Lavigne had a prominent career, building mine plants as a survey and layout engineer with Temiskaming Construction Ltd., doing exploration and development work at the Elliot Lake uranium camp with Pioneer Consultants Ltd., and working as a field troubleshooter for diamond-set mining and oil field products with Wheel Truing Tool Company, where he rose to the level of vice-president of the mining division.

In December 1952, Lavigne married Kathleen Fleming, daughter of P.M. Fleming, whose company was a distributor for several mining equipment manufacturers and the Shell Oil Company. The couple had three children together.

Intent on achieving his professional degree status, Lavigne enrolled at the Michigan College of Mining and Technology. As the first transfer student from Haileybury, Lavigne set a precedent for future transfers between the schools, which allowed hundreds of successive students to earn their engineering degrees.

By 1973, Lavigne found his self-described “lifelong obsession” as an instructor at the Haileybury School of Mines, a role he held until his 1993 retirement.

Lavigne pursued his leisurely interests with the same passion that built his career, volunteering with the Cobalt Mining Museum and the Cobalt Historical Society, of which he was founding president.

He developed the society’s newsletter, the Cobalt Lode; created the historical society’s motto, “Our history shines”; and wrote the first Heritage Silver Trail guidebook.

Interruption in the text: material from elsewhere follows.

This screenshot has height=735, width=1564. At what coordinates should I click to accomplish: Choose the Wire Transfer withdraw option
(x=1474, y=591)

Lavigne spent hours driving the route, replacing signs and preserving the town’s storied mining history. But he never missed a morning at the “Cobalt roundtable,” the local coffee klatch that met daily at the Silver Café.

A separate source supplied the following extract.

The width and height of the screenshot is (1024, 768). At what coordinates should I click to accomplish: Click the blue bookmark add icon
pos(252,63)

He recently purchased shelving and donated his extensive personal collection of mining books to create a dedicated mining section at the Cobalt Public Library.

“He’s been just a force here in Cobalt with his involvement,” said Reg Holdsworth, a friend and chair of the museum’s board of directors. “The town will definitely feel his loss.”

For his long-time dedication, Lavigne was nominated by the Town of Cobalt for an Ontario Heritage Trust Award, and was inducted into the museum’s Founders and Mining Partners Hall of Fame in the summer of 2014.

Lavigne is survived by his wife, Kathleen, two sons (daughter predeceased), siblings, and several grandchildren. His life was celebrated at a funeral mass on April 13 in New Liskeard.